ITR U can be validated using different methods depending on the type of case:
1) For non-tax audit cases, an electronic verification code (EVC) can be used.
2) For tax audit cases, a digital signature certificate (DSC) can be used.
To calculate the income tax on an updated return, Section 140B of the Income Tax Act 1961 outlines a simple process. The total income tax liability can be calculated by adding the payable tax, interest, payable fees for non-filing of Income Tax (if any), and the payable amount as additional tax (for taking the benefit of Section 139(8A)).
After calculating the total income tax liability, the TDS (Tax Deducted at Source)/TCS (Tax Collected at Source)/advance tax/tax relief, etc., can be deducted from it to arrive at the net tax liability under Section 140B.

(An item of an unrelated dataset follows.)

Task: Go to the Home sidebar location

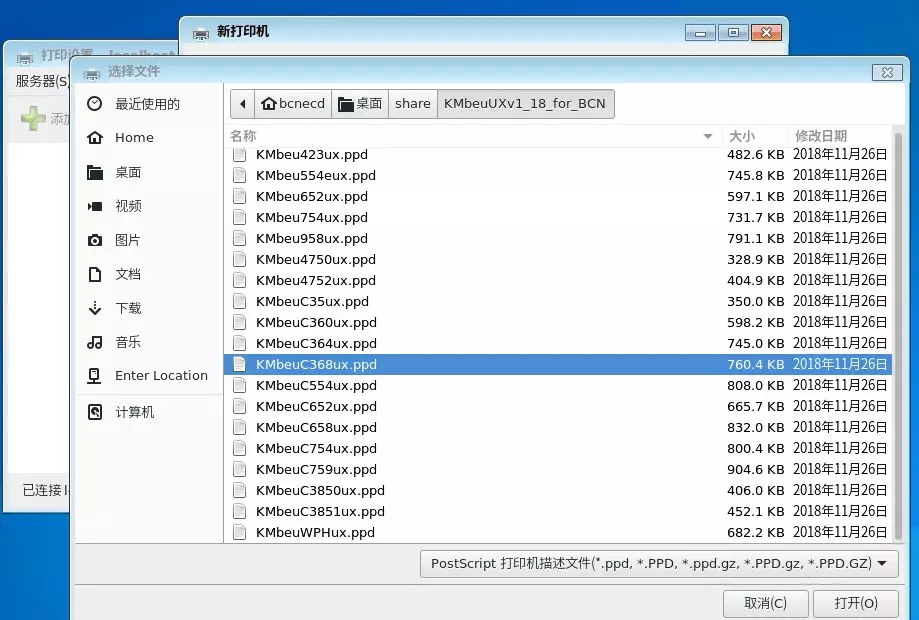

Are there any benefits of filing an Updated Return? Let us explore them!
1) Taxpayers are allowed an extended time of 24 months to file their Income Tax Returns beyond the deadline for filing the Original ITR, Belated ITR, and Revised ITR. This enables taxpayers to report any income that may have been missed earlier and pay taxes on it. By doing so, they can reduce the likelihood of future tax notices and legal disputes.
2) Filing an updated return may result in lower tax liability and penalty compared to situations where proceedings are initiated for undisclosed income or income escaping assessment.
Q1 Is it possible to claim a refund by filing the updated return?
No, it is not possible to claim a refund by filing the updated return if it results in a decrease in tax liability, an increase in a tax refund, or a claim of loss.
Q2 When are the due dates for filing an Updated Return for AY 2022-23 and AY 2023-24 and what is itr u late fees?
According to the Income Tax Act, the due date for filing an Updated Return is 24 months from the end of the relevant Assessment Year. Henceforth, the due date for filing an Updated Return in Form ITR U for AY 2022-23 is 31st March 2025. Correspondingly, the due date for AY 2023-24 is 31st March 2026.
However, you will be required to pay a penalty of Rs. 5000 if you file your ITR after the due date.
Q3 Is it permissible to submit two ITR U for the same financial year?
A taxpayer can only submit one Updated ITR for a Financial Year, so it should be done with caution.